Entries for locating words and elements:
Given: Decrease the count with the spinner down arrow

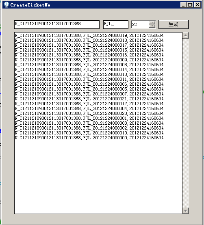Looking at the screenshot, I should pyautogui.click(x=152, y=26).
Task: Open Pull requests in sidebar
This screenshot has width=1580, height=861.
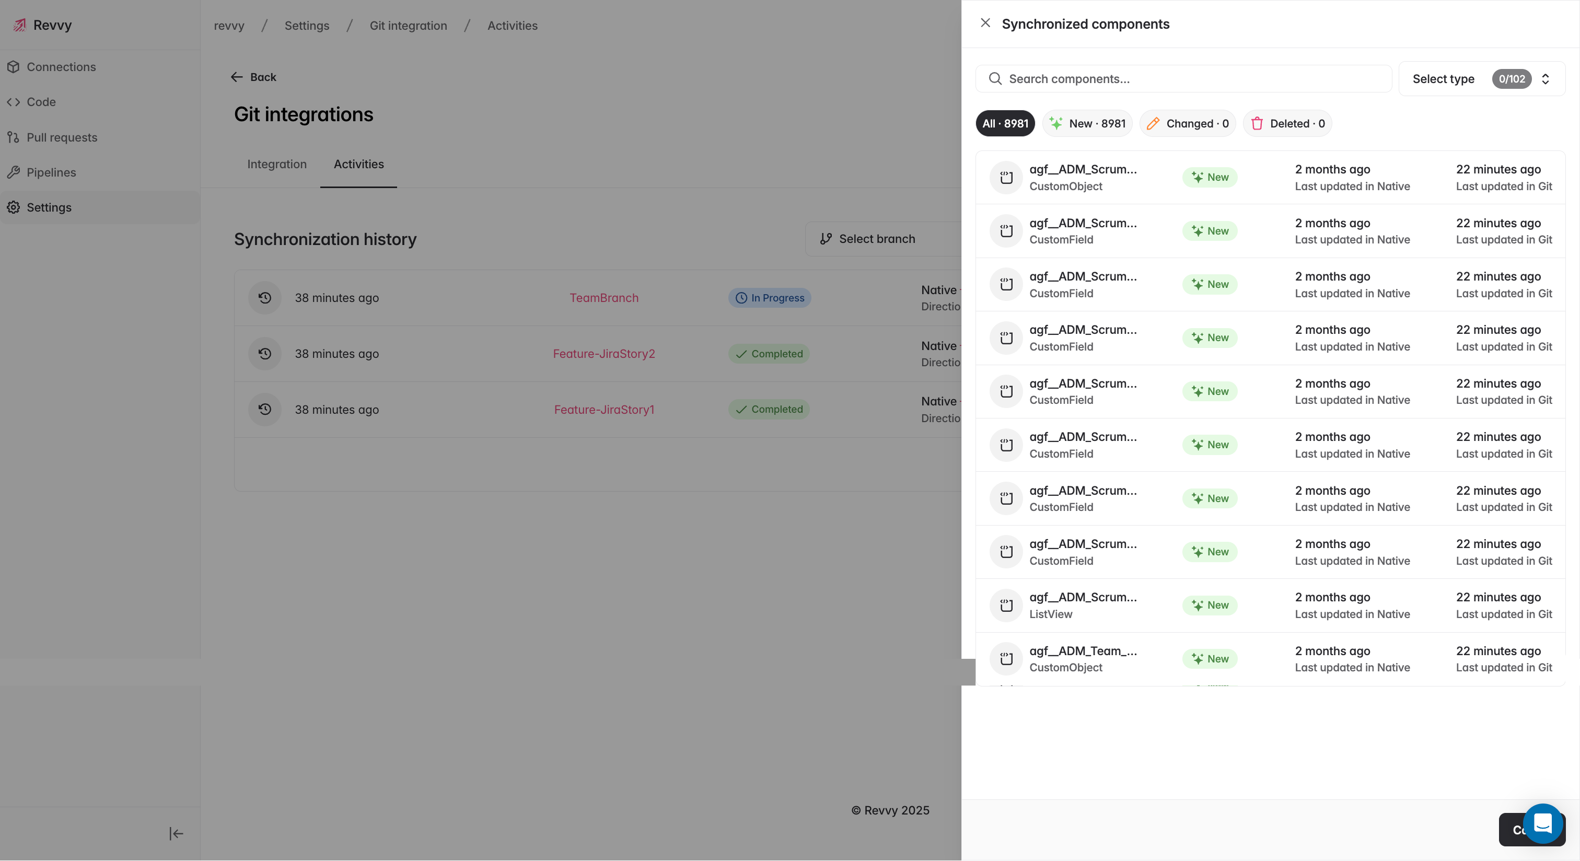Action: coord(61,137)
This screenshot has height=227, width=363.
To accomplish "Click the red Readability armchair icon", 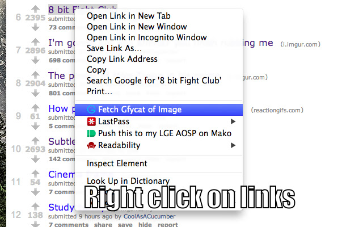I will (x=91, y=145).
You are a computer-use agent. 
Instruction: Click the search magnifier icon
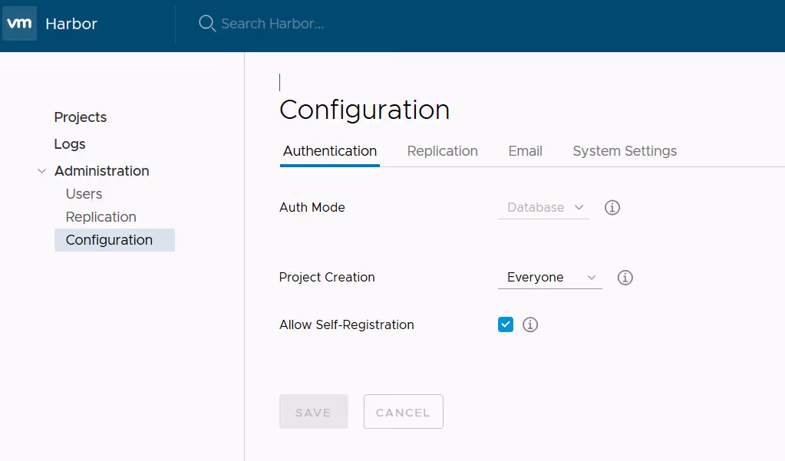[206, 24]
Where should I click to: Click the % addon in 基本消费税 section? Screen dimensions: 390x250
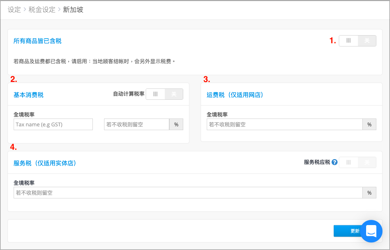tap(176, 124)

Goal of the exercise> Output the lines of the records above as a JSON list of strings, one string per line, skipping blank lines. Begin at the line that contains "Where should I", continue through the end of the records, and leave the pictures out.

Full solution>
[
  "Where should I click to: Click the % addon in 基本消费税 section? Screen dimensions: 390x250",
  "tap(176, 124)"
]